### [Things to do]
A - Decide whether each statement agrees with the article on the mobile produce market, answering yes or no and quoting the words of the article that settle it: (i) The USDA mapped the nation's food deserts in 2009. (ii) Food Desert Action bought the CTA bus it uses for its market. (iii) About a quarter of U.S. census tracts count as food deserts.
B - Extend the article on the mobile produce market, picking up after its final sentence.

___ Passage shown

Mobile Market Brings Healthy Food to Communities

A grassroots organization takes a new approach to solving the problem of food deserts. They also hope to decrease health risks in some of the city’s underserved neighborhoods.

While some neighbors wait for a grocery store to move in, they no longer have to wait to gain access to many healthy foods. A new, mobile produce market will soon move through their neighborhoods — helping residents to eat green.

Food Desert Action’s donated CTA bus was once equipped to carry riders all across town. Now, its Mobile Produce Market carries fresh produce and makes its rounds through communities that lack access to healthy food.

And they have their own website

Food Deserts mean obesity and bad health

In 2009, the USDA mapped out the nation’s food deserts, tracts that are home to some 23 million Americans. About 10% of the 65,000 census tracts in the U.S. are considered food deserts. Data show that people living in these neighborhoods have limited access to a healthy diet, which can therefore lead to higher levels of obesity and other weight-related illnesses, such as diabetes and heart disease. So, can pop-up markets solve the food desert problem? Maybe.

______
___ Records supplied

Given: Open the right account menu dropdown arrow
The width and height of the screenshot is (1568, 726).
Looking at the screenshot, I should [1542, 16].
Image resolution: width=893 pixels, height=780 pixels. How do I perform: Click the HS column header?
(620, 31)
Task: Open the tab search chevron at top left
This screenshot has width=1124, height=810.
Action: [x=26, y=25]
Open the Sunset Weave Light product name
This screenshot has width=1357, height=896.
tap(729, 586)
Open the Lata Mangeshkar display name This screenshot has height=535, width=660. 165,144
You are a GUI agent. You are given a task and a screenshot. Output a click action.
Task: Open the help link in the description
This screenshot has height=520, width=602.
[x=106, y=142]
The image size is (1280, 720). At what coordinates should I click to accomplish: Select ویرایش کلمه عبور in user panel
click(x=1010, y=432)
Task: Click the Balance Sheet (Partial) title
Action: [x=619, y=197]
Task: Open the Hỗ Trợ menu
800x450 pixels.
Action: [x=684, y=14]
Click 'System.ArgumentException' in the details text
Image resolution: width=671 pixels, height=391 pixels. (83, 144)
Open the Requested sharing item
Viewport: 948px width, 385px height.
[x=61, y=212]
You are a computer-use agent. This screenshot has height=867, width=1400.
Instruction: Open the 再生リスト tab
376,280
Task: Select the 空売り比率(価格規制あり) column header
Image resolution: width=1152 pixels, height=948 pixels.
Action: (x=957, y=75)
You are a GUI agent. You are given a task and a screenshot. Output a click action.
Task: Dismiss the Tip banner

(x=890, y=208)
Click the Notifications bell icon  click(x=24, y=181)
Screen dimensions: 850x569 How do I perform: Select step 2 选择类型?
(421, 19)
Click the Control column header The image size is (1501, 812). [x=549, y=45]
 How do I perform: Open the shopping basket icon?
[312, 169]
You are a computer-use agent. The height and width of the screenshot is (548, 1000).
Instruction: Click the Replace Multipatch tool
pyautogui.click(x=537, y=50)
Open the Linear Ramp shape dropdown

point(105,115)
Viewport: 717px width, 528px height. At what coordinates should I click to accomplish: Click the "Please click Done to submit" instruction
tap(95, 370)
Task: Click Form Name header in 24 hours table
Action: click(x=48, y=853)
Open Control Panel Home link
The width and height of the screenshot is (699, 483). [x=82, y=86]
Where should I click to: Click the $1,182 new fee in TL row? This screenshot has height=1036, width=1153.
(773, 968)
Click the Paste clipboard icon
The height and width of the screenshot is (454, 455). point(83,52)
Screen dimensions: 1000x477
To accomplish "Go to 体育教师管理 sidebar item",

______

### [Results for the exercise]
A -
(i) Yes: "In 2009, the USDA mapped out the nation’s food deserts"
(ii) No: "Food Desert Action’s donated CTA bus"
(iii) No: "About 10% of the 65,000 census tracts in the U.S. are considered food deserts."

B -
Researchers have found that while people are more likely to buy and eat healthy, fresh food if it’s available, improving community health requires much more than simply installing a grocery store. In 2011, a 15-year study found that upping the number of grocery stores in a community didn’t change customers’ buying behavior. People may shop at new supermarkets, but that doesn’t mean they automatically buy healthier food.

“Just because you build it, doesn’t mean you will change people’s behavior,” says study author Barry Popkin, a professor of public health at the University of North Carolina at Chapel Hill. “Price, quality, accessibility, incentives, they matter too. Every community is different, but new efforts or supplementing existing infrastructure works if they’re accompanied with affordable prices, education, promotion or community collaboration.”

That is, introducing more places to buy food doesn’t translate into better choices unless people are educated about what those better choices actually are.